▸ DATA IN THIS EXERCISE:
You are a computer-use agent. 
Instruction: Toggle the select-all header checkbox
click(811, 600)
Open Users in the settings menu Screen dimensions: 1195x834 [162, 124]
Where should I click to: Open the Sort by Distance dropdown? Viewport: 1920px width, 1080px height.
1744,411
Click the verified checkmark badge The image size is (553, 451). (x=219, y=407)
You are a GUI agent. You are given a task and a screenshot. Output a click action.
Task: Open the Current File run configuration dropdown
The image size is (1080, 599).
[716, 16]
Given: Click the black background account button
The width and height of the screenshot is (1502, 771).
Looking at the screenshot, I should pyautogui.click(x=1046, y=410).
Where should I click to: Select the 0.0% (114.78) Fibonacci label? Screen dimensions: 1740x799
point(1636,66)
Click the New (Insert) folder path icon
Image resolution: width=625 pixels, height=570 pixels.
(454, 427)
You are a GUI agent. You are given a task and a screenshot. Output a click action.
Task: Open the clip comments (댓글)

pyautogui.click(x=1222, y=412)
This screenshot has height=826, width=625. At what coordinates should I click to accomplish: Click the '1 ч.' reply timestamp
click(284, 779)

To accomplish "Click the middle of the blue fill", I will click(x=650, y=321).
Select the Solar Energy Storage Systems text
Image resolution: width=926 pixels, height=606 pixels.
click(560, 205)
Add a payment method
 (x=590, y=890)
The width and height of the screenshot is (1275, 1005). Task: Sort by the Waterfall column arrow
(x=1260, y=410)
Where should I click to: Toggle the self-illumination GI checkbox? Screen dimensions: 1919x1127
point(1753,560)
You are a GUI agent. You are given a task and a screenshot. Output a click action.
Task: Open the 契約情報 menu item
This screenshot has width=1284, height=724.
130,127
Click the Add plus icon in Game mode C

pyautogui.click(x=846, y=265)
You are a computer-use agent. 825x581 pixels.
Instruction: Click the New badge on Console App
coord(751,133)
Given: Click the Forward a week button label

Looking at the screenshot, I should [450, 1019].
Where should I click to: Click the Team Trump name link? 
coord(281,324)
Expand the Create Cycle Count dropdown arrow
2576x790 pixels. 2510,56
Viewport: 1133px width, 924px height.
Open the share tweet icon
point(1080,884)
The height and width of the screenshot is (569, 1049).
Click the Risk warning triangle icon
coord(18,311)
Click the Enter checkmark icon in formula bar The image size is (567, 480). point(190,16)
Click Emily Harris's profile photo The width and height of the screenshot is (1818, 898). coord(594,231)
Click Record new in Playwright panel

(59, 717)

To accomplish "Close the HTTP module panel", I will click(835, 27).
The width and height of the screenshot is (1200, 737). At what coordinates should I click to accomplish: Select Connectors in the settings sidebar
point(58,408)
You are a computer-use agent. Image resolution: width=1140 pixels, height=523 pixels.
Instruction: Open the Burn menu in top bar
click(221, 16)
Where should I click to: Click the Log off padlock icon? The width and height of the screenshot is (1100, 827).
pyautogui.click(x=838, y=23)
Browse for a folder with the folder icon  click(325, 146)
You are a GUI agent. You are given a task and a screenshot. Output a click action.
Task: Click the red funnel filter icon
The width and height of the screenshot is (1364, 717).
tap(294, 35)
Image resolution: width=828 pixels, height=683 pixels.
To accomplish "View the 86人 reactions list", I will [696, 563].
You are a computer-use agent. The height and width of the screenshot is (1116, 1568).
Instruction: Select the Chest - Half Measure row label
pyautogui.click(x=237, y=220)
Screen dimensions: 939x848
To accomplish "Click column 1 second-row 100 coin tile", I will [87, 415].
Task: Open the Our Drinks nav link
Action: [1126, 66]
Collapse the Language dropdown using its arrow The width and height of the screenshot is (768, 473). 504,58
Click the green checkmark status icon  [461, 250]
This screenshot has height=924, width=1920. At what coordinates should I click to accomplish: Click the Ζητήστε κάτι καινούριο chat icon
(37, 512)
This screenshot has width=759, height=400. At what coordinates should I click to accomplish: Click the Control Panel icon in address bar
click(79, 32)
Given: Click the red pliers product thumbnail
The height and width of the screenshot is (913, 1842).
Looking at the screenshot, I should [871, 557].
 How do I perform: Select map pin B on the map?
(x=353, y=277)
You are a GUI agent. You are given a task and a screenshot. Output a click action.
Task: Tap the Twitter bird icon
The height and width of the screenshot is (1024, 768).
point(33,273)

▸ GOAL OF THE EXERCISE: Every entry in the data should be returned exactly.

▸ RESPONSE TO THE TASK:
You are a computer-use agent. 
Instruction: Toggle the select-all header checkbox
click(811, 600)
Open Users in the settings menu Screen dimensions: 1195x834 [162, 124]
Where should I click to: Open the Sort by Distance dropdown? Viewport: 1920px width, 1080px height.
1744,411
Click the verified checkmark badge The image size is (553, 451). (x=219, y=407)
You are a GUI agent. You are given a task and a screenshot. Output a click action.
Task: Open the Current File run configuration dropdown
The image size is (1080, 599).
[716, 16]
Given: Click the black background account button
The width and height of the screenshot is (1502, 771).
Looking at the screenshot, I should pyautogui.click(x=1046, y=410).
Where should I click to: Select the 0.0% (114.78) Fibonacci label? Screen dimensions: 1740x799
point(1636,66)
Click the New (Insert) folder path icon
Image resolution: width=625 pixels, height=570 pixels.
(454, 427)
You are a GUI agent. You are given a task and a screenshot. Output a click action.
Task: Open the clip comments (댓글)

pyautogui.click(x=1222, y=412)
This screenshot has height=826, width=625. At what coordinates should I click to accomplish: Click the '1 ч.' reply timestamp
click(284, 779)

To accomplish "Click the middle of the blue fill", I will click(x=650, y=321).
Select the Solar Energy Storage Systems text
Image resolution: width=926 pixels, height=606 pixels.
click(560, 205)
Add a payment method
 (x=590, y=890)
The width and height of the screenshot is (1275, 1005). Task: Sort by the Waterfall column arrow
(x=1260, y=410)
Where should I click to: Toggle the self-illumination GI checkbox? Screen dimensions: 1919x1127
point(1753,560)
You are a GUI agent. You are given a task and a screenshot. Output a click action.
Task: Open the 契約情報 menu item
This screenshot has width=1284, height=724.
130,127
Click the Add plus icon in Game mode C

pyautogui.click(x=846, y=265)
You are a computer-use agent. 825x581 pixels.
Instruction: Click the New badge on Console App
coord(751,133)
Given: Click the Forward a week button label

Looking at the screenshot, I should [450, 1019].
Where should I click to: Click the Team Trump name link? 
coord(281,324)
Expand the Create Cycle Count dropdown arrow
2576x790 pixels. 2510,56
Viewport: 1133px width, 924px height.
Open the share tweet icon
point(1080,884)
The height and width of the screenshot is (569, 1049).
Click the Risk warning triangle icon
coord(18,311)
Click the Enter checkmark icon in formula bar The image size is (567, 480). point(190,16)
Click Emily Harris's profile photo The width and height of the screenshot is (1818, 898). coord(594,231)
Click Record new in Playwright panel

(59, 717)

To accomplish "Close the HTTP module panel", I will click(835, 27).
The width and height of the screenshot is (1200, 737). At what coordinates should I click to accomplish: Select Connectors in the settings sidebar
point(58,408)
You are a computer-use agent. Image resolution: width=1140 pixels, height=523 pixels.
Instruction: Open the Burn menu in top bar
click(221, 16)
Where should I click to: Click the Log off padlock icon? The width and height of the screenshot is (1100, 827).
pyautogui.click(x=838, y=23)
Browse for a folder with the folder icon  click(325, 146)
You are a GUI agent. You are given a task and a screenshot. Output a click action.
Task: Click the red funnel filter icon
The width and height of the screenshot is (1364, 717).
tap(294, 35)
Image resolution: width=828 pixels, height=683 pixels.
To accomplish "View the 86人 reactions list", I will [696, 563].
You are a computer-use agent. The height and width of the screenshot is (1116, 1568).
Instruction: Select the Chest - Half Measure row label
pyautogui.click(x=237, y=220)
Screen dimensions: 939x848
To accomplish "Click column 1 second-row 100 coin tile", I will [87, 415].
Task: Open the Our Drinks nav link
Action: [1126, 66]
Collapse the Language dropdown using its arrow The width and height of the screenshot is (768, 473). 504,58
Click the green checkmark status icon  [461, 250]
This screenshot has height=924, width=1920. At what coordinates should I click to accomplish: Click the Ζητήστε κάτι καινούριο chat icon
(37, 512)
This screenshot has width=759, height=400. At what coordinates should I click to accomplish: Click the Control Panel icon in address bar
click(79, 32)
Given: Click the red pliers product thumbnail
The height and width of the screenshot is (913, 1842).
Looking at the screenshot, I should [871, 557].
 How do I perform: Select map pin B on the map?
(x=353, y=277)
You are a GUI agent. You are given a task and a screenshot. Output a click action.
Task: Tap the Twitter bird icon
The height and width of the screenshot is (1024, 768).
point(33,273)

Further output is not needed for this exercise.